LPS-induced
endotoxemia is associated with gut immune stimulation, mucosal
inflammation, colonic paracellular permeability (
CPP) alteration, and it promotes bacterial translocation (BT). Gut permeability increase linked to LPS promotes mucosal barrier dysfunction resulting to BT. However, the mechanisms involved in these alterations remain unknown. We aimed to evaluate the role of colonic mucosal mast cells and
luminal serine protease activity (PA) in the alterations of
CPP and BT induced by LPS. Rats receiving
doxantrazole, a
mast cell stabilizer, combined or not with LPS from Escherichia coli and
CPP as well as BT were evaluated after each treatment.
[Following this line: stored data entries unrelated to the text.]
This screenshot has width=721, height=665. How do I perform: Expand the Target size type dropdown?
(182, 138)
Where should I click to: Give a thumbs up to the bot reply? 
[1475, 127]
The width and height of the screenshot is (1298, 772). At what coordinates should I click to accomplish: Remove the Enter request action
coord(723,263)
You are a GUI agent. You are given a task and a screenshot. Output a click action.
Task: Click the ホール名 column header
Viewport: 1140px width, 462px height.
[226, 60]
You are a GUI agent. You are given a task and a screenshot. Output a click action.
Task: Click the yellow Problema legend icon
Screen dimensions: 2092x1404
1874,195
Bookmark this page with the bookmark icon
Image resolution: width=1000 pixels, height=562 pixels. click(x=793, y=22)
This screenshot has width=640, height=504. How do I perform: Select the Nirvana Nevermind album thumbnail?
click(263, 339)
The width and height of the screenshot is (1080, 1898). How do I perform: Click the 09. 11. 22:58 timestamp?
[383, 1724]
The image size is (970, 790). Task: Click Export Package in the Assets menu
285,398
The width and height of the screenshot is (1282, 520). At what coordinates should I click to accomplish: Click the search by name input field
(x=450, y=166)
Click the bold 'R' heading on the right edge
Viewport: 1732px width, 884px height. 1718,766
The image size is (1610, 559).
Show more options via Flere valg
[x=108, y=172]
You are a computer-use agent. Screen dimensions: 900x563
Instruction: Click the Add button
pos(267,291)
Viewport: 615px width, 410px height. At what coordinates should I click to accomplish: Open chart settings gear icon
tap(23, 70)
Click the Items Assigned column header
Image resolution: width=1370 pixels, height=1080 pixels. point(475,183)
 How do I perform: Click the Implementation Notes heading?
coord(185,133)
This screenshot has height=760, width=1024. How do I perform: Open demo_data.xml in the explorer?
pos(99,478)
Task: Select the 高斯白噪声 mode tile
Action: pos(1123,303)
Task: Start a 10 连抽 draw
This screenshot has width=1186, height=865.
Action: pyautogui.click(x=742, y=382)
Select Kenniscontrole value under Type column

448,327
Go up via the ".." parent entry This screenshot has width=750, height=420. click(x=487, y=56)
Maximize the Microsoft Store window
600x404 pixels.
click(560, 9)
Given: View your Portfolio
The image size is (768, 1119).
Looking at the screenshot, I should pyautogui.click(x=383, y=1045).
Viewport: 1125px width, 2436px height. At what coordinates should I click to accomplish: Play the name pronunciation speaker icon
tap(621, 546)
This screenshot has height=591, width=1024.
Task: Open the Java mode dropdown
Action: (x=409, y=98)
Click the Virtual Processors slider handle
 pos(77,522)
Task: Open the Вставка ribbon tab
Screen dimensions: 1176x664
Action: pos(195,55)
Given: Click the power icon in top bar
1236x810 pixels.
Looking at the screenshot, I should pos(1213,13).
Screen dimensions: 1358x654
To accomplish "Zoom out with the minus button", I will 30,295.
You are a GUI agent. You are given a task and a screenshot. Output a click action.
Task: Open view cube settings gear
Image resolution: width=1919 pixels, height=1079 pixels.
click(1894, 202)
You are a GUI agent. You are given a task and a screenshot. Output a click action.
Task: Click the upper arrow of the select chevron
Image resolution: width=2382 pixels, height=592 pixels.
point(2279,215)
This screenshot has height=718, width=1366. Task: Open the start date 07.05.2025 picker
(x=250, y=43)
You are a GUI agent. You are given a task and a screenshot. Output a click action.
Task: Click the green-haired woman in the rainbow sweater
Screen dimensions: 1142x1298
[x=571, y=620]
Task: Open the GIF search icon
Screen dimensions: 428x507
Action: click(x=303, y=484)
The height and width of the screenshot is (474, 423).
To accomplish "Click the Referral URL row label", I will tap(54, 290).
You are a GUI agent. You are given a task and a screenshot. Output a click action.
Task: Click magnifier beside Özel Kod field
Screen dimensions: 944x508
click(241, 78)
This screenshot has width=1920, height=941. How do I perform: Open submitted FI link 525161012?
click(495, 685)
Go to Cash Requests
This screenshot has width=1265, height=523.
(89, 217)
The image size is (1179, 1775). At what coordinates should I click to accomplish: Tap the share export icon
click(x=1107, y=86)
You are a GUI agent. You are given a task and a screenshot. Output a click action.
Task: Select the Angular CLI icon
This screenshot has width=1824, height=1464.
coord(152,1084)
Mucosal mast cell activation was assessed by histological methods and by rat
mast cell protease 2 level measurement in colonic content. Colonic
luminal PA and mucosal
inflammation (
myeloperoxidase activity) were biochemically determined. In addition, the ability of
luminal contents to act on
CPP was evaluated in vitro in Ussing chambers. Peripheral administration of LPS promoted mast cell degranulation and increased
CPP, BT, mucosal
myeloperoxidase activity as well as rat
mast cell protease 2 levels, and PA in colonic content. LPS-induced
CPP increase and BT were prevented by
doxantrazole. In vitro, exposure of the apical side of colonic tissues with supernatants from colonic contents of LPS-treated rats increased
CPP. This effect was blocked by the
serine protease inhibitor soybean
trypsin inhibitor. Our data bring evidence of a key role of mucosal mast cells in LPS-induced increase of
CPP and BT through the release of
serine proteases into the colonic lumen.